● **What to produce**:
What is needed is an exact copy of every entry below, minus the images.

(Record extracts begins)

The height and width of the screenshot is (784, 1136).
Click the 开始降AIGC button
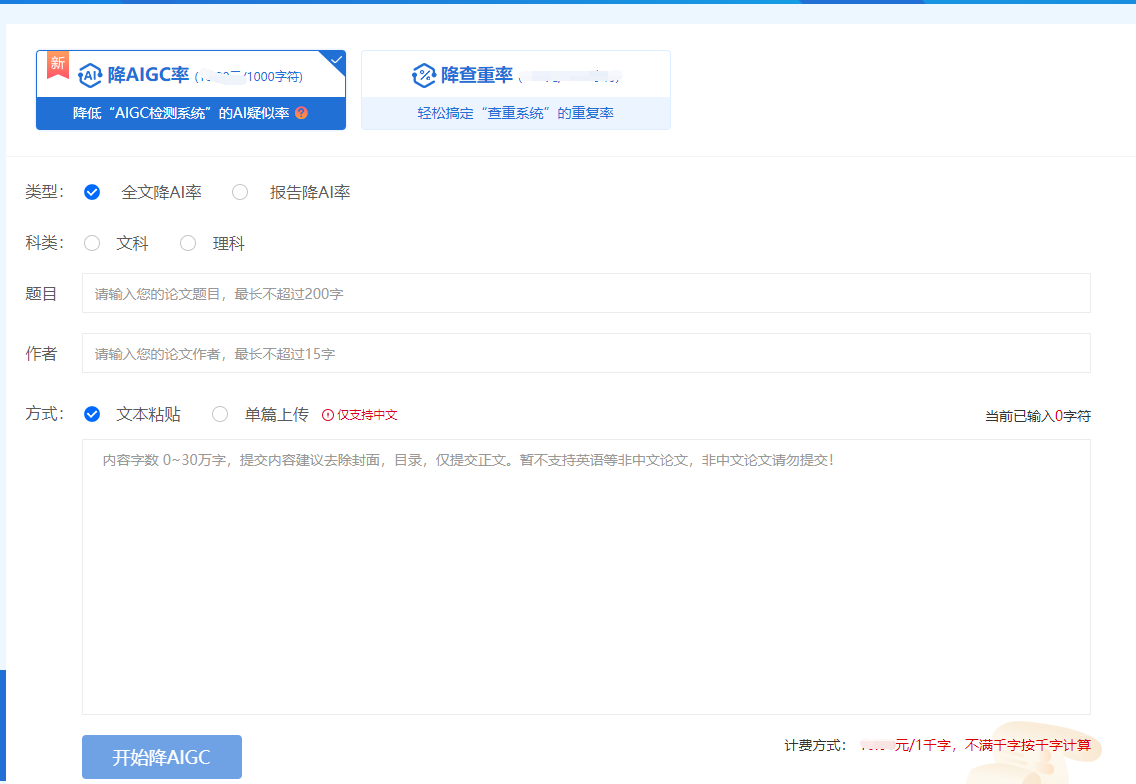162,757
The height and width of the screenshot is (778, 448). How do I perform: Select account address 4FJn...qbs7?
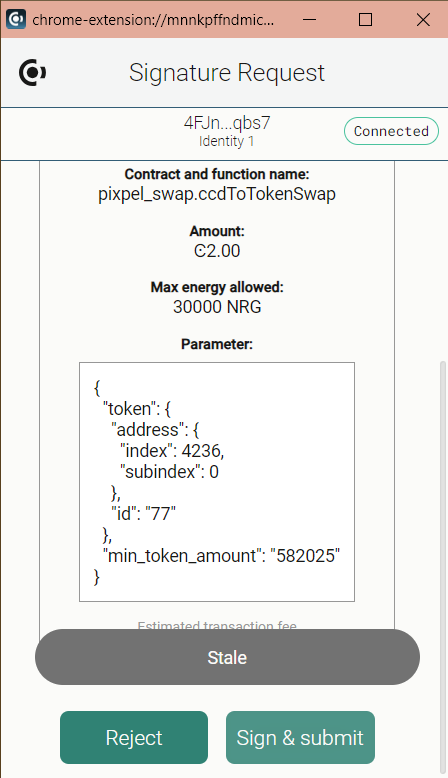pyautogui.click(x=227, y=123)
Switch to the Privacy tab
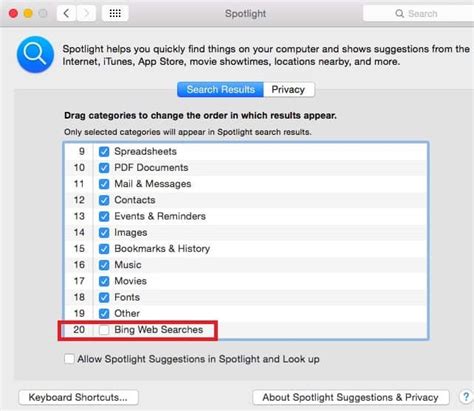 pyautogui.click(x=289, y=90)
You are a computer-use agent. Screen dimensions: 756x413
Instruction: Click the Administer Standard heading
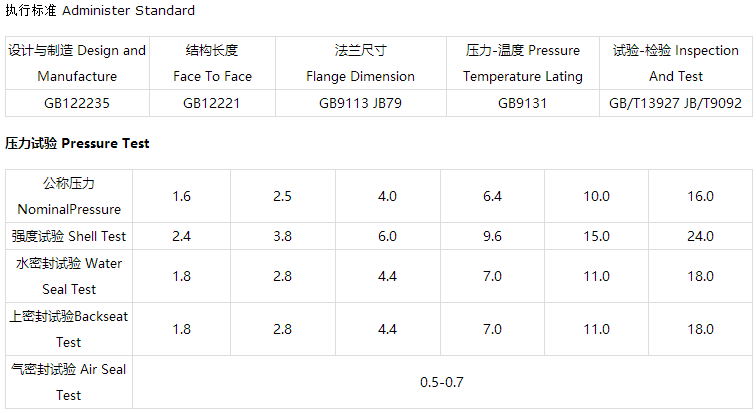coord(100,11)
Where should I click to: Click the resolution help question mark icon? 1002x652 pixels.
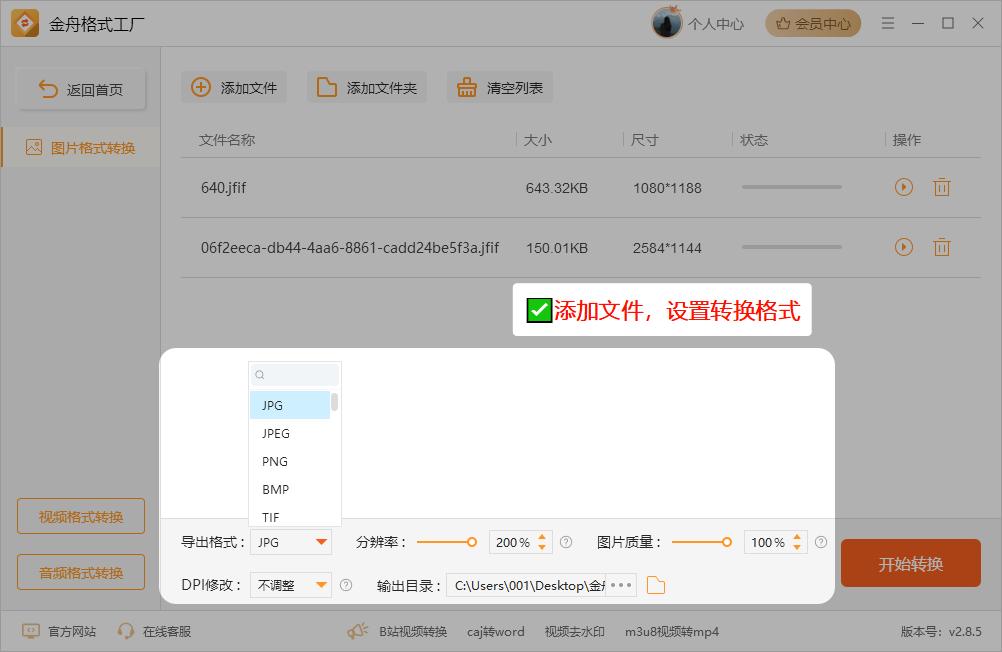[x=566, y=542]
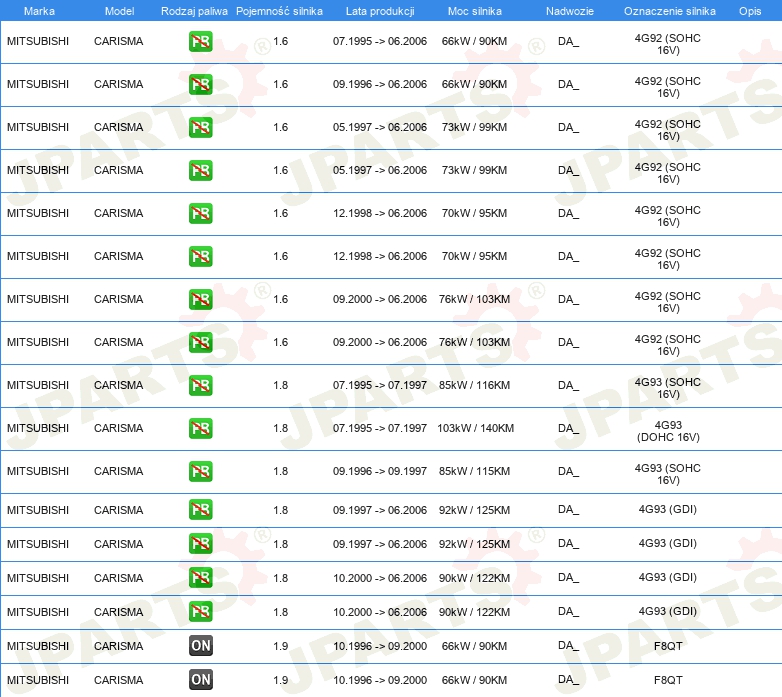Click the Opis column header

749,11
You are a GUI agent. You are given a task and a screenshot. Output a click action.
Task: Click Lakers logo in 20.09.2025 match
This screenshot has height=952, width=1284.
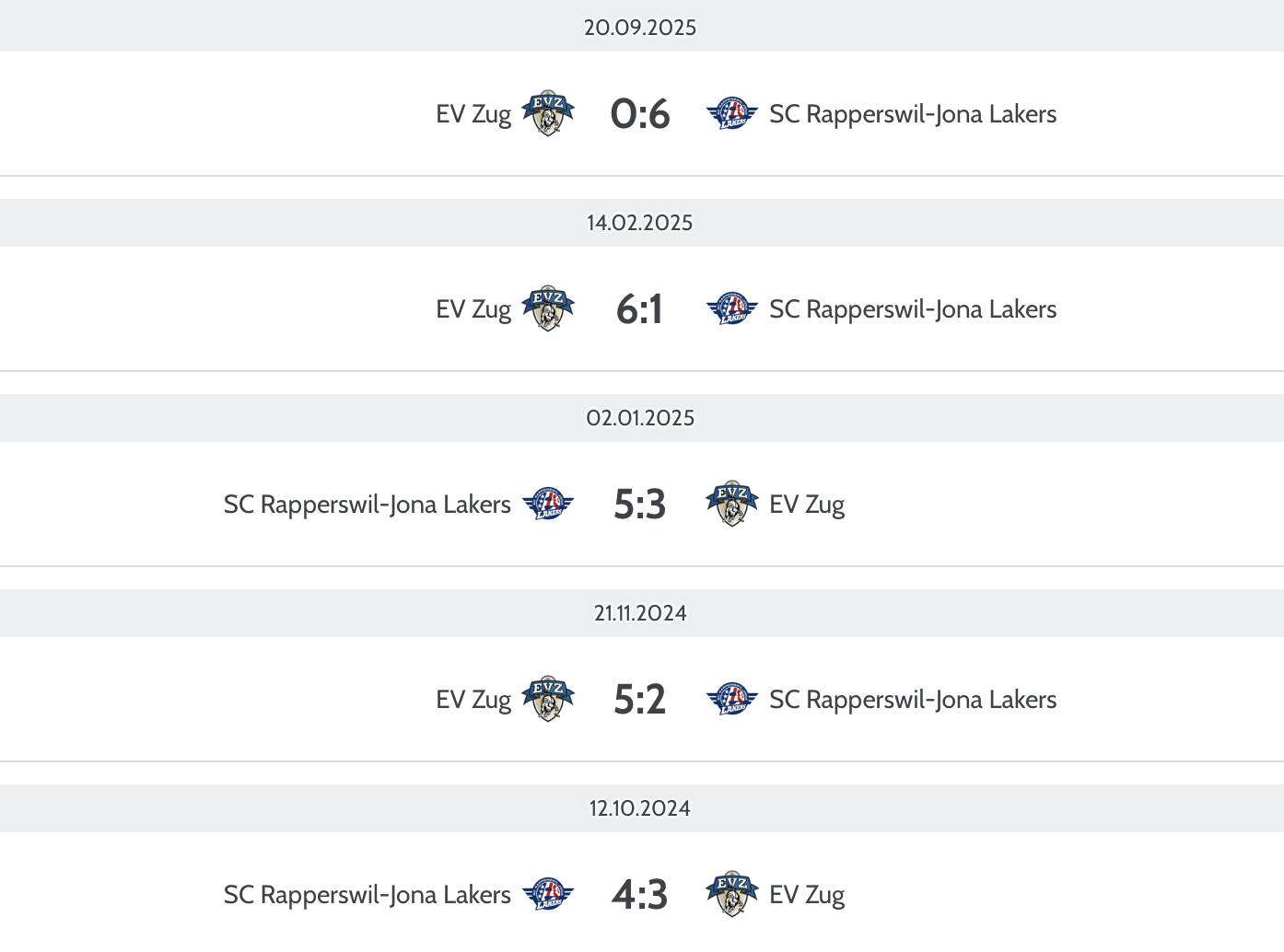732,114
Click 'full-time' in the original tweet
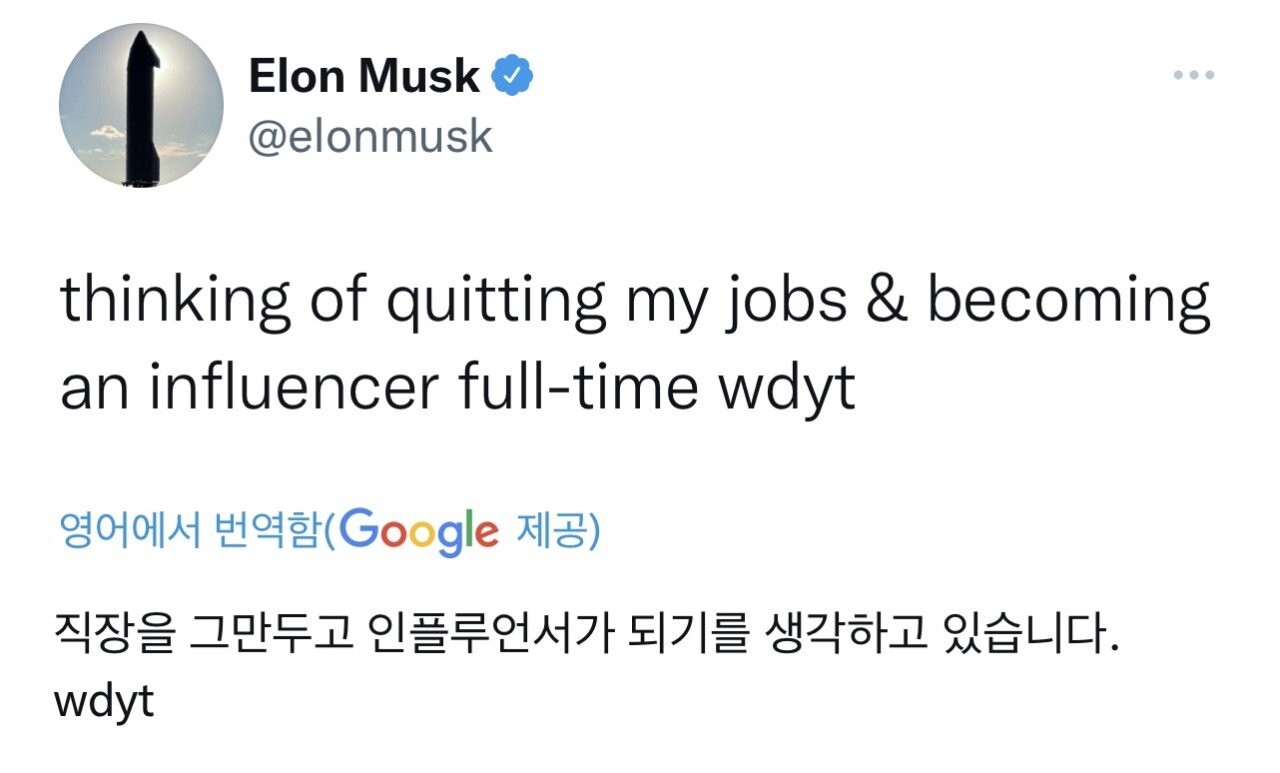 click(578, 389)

(Record extracts ends)

● **Solution to this exercise**:
The height and width of the screenshot is (784, 1136).
Click the 开始降AIGC button
162,757
The height and width of the screenshot is (778, 448). How do I perform: Select account address 4FJn...qbs7?
pyautogui.click(x=227, y=123)
Switch to the Privacy tab
 pyautogui.click(x=289, y=90)
You are a computer-use agent. Screen dimensions: 756x413
Instruction: Click the Administer Standard heading
coord(100,11)
Where should I click to: Click the resolution help question mark icon? 1002x652 pixels.
[x=566, y=542]
Click the Opis column header

749,11
You are a GUI agent. You are given a task and a screenshot. Output a click action.
Task: Click Lakers logo in 20.09.2025 match
This screenshot has height=952, width=1284.
732,114
Click 'full-time' in the original tweet
 click(578, 389)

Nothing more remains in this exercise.